To access our report on the fit of collaborative learner kids in several different school types, read our guide.


Anxious

Make sure a girls’ school provides the right environment for your anxious daughter. Depending on the type and severity of her anxiety, she’ll likely need smaller classes, lots of one-on-one guidance, and perhaps out-of-class support (such as in-house counselling or psychotherapy). 

“Girls’ schools tend to have a strong understanding of the common causes and triggers of anxiety in girls,” says Stacey Jacobs, director of Clear Path Educational Consulting. “This gives them special insight into how to support anxious girls.” 

Also, in a girls-only school, your daughter won’t have to negotiate the complexities of boy-girl relations, which can help her stay on track in her studies.

To access our report on the fit of anxious kids in several different school types, read our guide.


ADHD

Make sure any girls’ school provides the right learning environment for your daughter, whether this is a dedicated special needs class, an integrated class, or a regular class offering one-on-one support and personalized learning. “Most of these schools, however, look for girls who are independent and don’t require intensive support to function in the classroom,” say Ann and Karen Wolff of Wolff Educational Consulting. If your daughter has severe ADHD, some girls’ schools likely won’t be able to accommodate her. 

Of course, in an all-girls’ school, your daughter won’t have to negotiate the complexities of boy-girl interactions, which can help her stay focused on her studies. Also, in an environment often less shaped by gender stereotypes and false narratives, such as “boys are better at math and science than girls,” your daughter may feel freer to pursue her learning interests and shine in unchartered waters.

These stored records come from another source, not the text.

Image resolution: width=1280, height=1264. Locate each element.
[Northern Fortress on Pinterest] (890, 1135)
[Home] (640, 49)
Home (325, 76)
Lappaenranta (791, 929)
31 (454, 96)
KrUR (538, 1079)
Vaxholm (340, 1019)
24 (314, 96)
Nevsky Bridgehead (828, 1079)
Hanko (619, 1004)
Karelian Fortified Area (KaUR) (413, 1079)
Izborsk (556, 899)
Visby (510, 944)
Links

To access our report on the fit of adhd kids in several different school types, read our guide.


Autistic

Make sure any girls’ school provides the right learning environment for your daughter, whether this is a dedicated special needs class, a class with breakout groups, or a regular class with personalized instruction and plenty of one-on-one support. “Most of these schools, however, look for girls who are independent and don’t require intensive support to function in the classroom,” say Ann and Karen Wolff of Wolff Educational Consulting. If you have a daughter with severe autism, some girls’ schools likely won’t be a good fit. 

Of course, in an all-girls’ school, your daughter won’t have to negotiate the complexities of boy-girl interactions, which can help her focus on her studies. Also, in an environment often less shaped by gender stereotypes and false narratives, such as “boys are better at math and science,” she may feel freer to pursue her learning passions and shine in unchartered waters.

To access our report on the fit of autistic kids in several different school types, read our guide.


Dyslexic

Make sure any girls’ school provides the right learning environment for your daughter, whether this is a dedicated class or regular class with extra resource support. Small- to medium-sized classes with lots of structure and one-on-one support are a minimum requirement. Also, ask about school resources that can support your daughter, such as academic and psychological counselling, faculty advisors, tutoring, and homework support. 

Of course, in a girls-only school, your daughter won’t have to negotiate the complexities of boy-girl interactions, which can help her focus on her work free from potential distractions. Also, in an environment often less influenced by gender stereotypes and false narratives, such as “boys are better at math and science,” your daughter may feel freer to pursue her passions and stake out a unique developmental path.

To access our report on the fit of dyslexic kids in several different school types, read our guide.